Welding C

Obj 5 - identify welding equipment

• Amperage: used as the heat setting. Causes parent metal to melt.

  • increases metal deposition rate

  • Increases penetration

• Arc: voltage overcomes air gap resistance to conduct electricity

• Arc Blow:

  • condition encountered during DC welding. Not encountered during AC. Magnetic fields develop around the work/

  • Uncontrolled arc from side to side

  • Due to electric current in same direction for prolonged period.

  • Prevent by: change ground clamp location, adjust electrode angle, weld towards a heavy existing weld, lower current setting.

• Core - magnetic link between primary and secondary coils in welding transformer. Known as a moveable shunt can be moved to control amperage. It alters the link between transformer’s primary and secondary by coil.

• Constant Current- welding machine used for shielded metal arc welding. (SMAW). And gas tungsten arc welding (GMAW). Relatively high open cct voltage to establish weld arc. Steep voltage curve.

• Constant Voltage- aka constant potential- used for wire process welding. Stable voltage but amperage changes. Almost flat volt-amp curve.

• Cycle- complete rotation of sine wave. A 60 cycle AC changes direction at 120 times per second.

• Duty Cycle- NEMA (National Electric Manufacturer’s Association) rates welding machines. Based on max output of machine over a 10 minute period. Expressed as % of the 10 minutes that you can run at max output before needing to allow it to cool down.

  • ex: 300A, 60% duty cycle means you can run at 300A for 6 minutes out of 10. Or you can run at 60% of 300A for the full 10 minutes!

• Electron- negative charge, attracted to positive charge. Moves from negative to positive (current travels in the opposite direction of electron)

  • GTAW uses high frequency

• Inductance: conductor ability to transfer current into neighboring body without physical contact.

• Inverter : AC to DC, converter or Rectifier: DC to AC

• Magnetic field: created when current is forced to flow through a coil that is wrapped around iron core.

• Open circuit voltage: when welding machine is turned on for the first time, and no current flowing, you have open circuit voltage.

• Resistance: property of electrical conductor to oppose current flow- causes energy to turn into heat. The electrode work gap offers resistance to current flow which creates the heat needed for welding.

• Reverse polarity: DC welding circuit only.

  • electrode cable connected to positive terminal on welder.

  • deeper penetration

  • Slower rod melting

  • Narrower metal flow

  • 2/3 of arc associates with base metal (negative terminal)

  • You can test polarity by using any rod that has a 0 as its last digit, the arc is quiet sounds like bacon sizzling, minimal spatter, deep penetration.

• Straight Polarity: DC welding circuit only.

  • Electrode cable connected to negative terminal of welding machine.
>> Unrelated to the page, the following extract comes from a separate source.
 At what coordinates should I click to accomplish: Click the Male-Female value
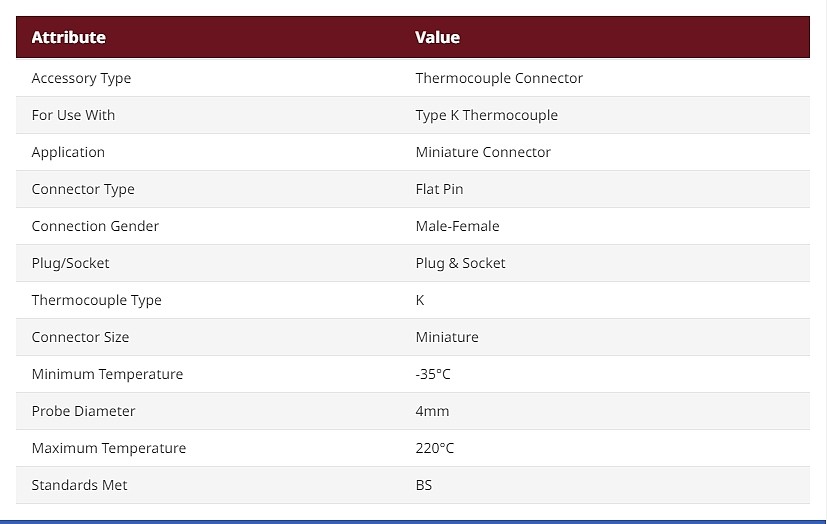pyautogui.click(x=457, y=226)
  • electrode melts faster

  • 2/3 arc energy associates with electrode

  • Shallow penetration

  • Wider metal flow

  • Test polarity using any rod ending in 0 as its last digit, arc is loud hissing sound, produced more spatter, emits smoke fumes from arc.
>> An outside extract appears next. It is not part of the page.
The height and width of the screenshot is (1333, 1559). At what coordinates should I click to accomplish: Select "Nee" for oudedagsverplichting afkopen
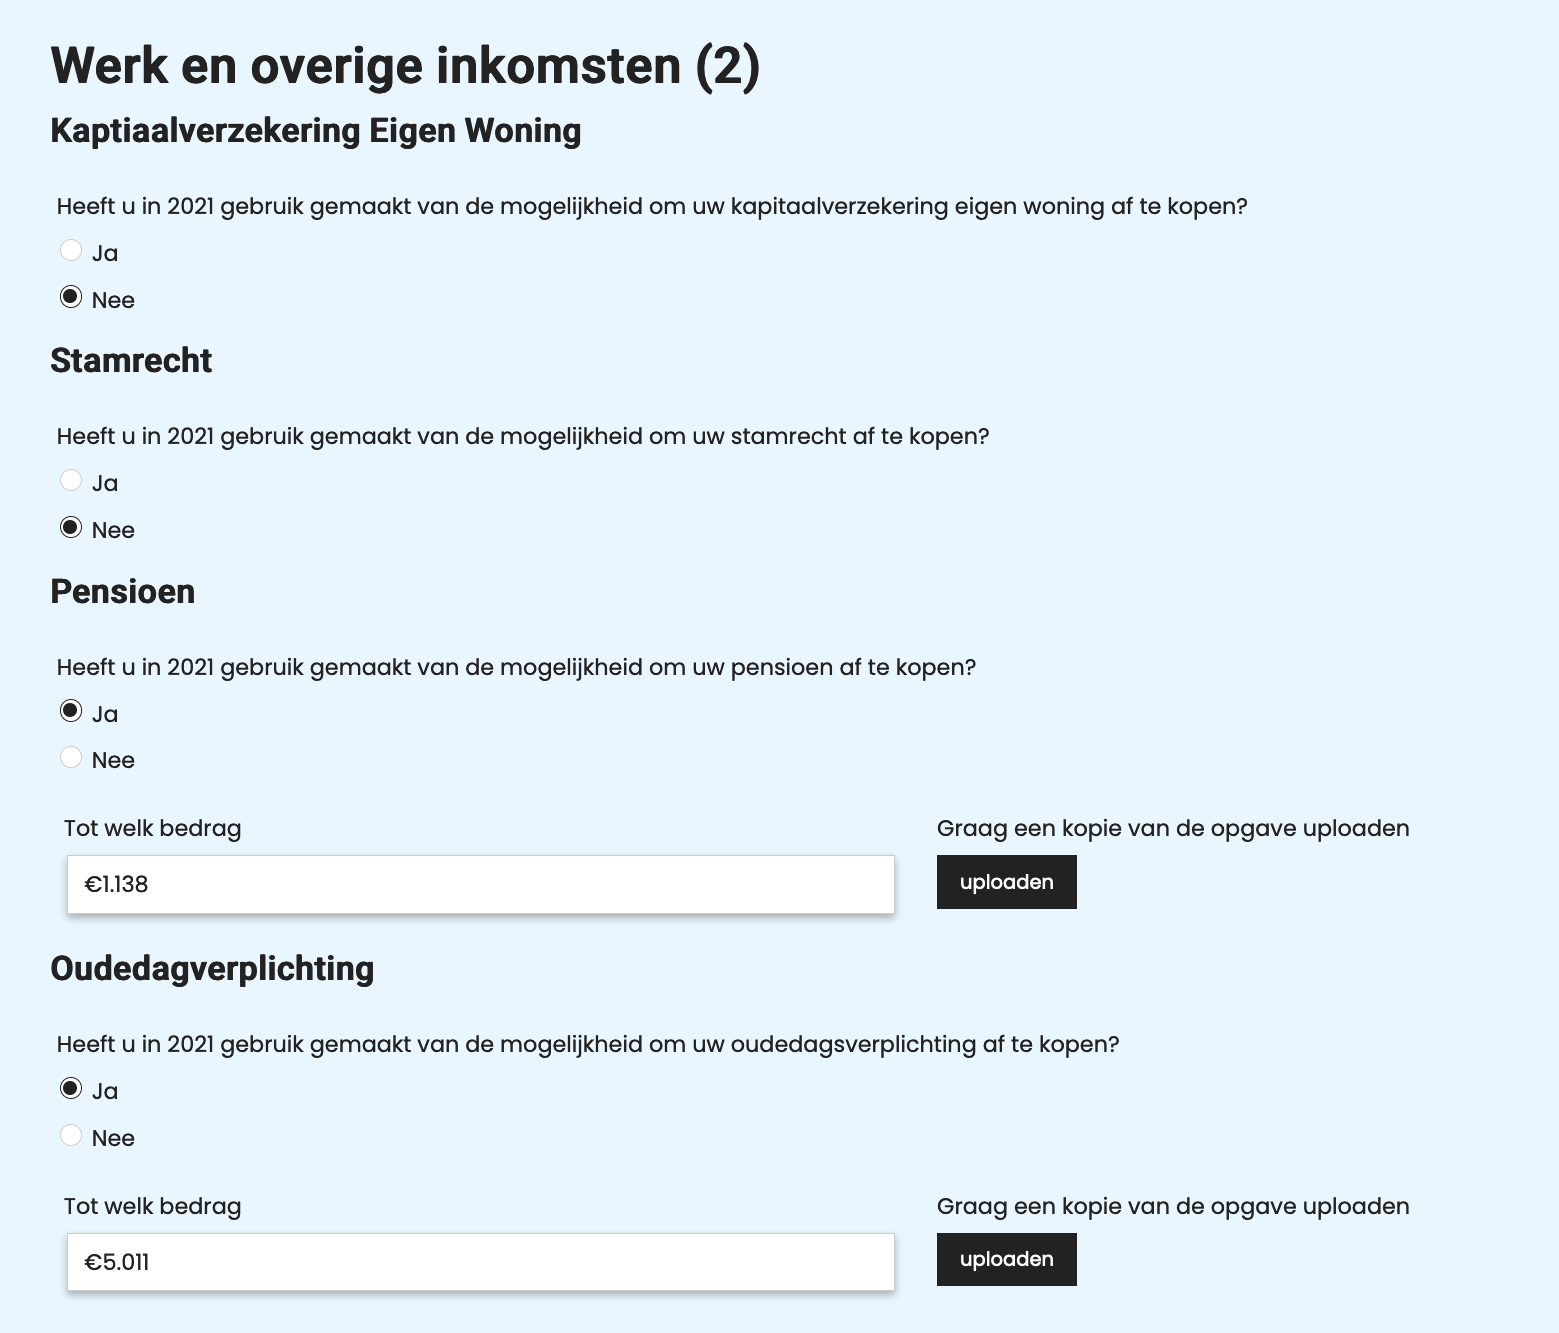pyautogui.click(x=71, y=1135)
• Voltage often called EMF (electromagnetic force).

  • responsible for:

    • Creating the arc: Arc starts at higher open circuit voltage around 50-100V. Once established, the voltage drops to arc voltage.

    • Maintaining the arc: During SMAW it drops to 17-40V.

    • Puddle fluidity/Flow: arc voltage directly affects width of weld bead and wetness of the puddle. More arc voltage is more puddle width and fluidity.

• Volt/amp curve (output slope):

  • Graphical illustration indicating output of welding machine

  • steep/drooping volt/amp (constant current): SMAW or GTAW

  • Flat volt/amp (constant voltage): wire feeding processes.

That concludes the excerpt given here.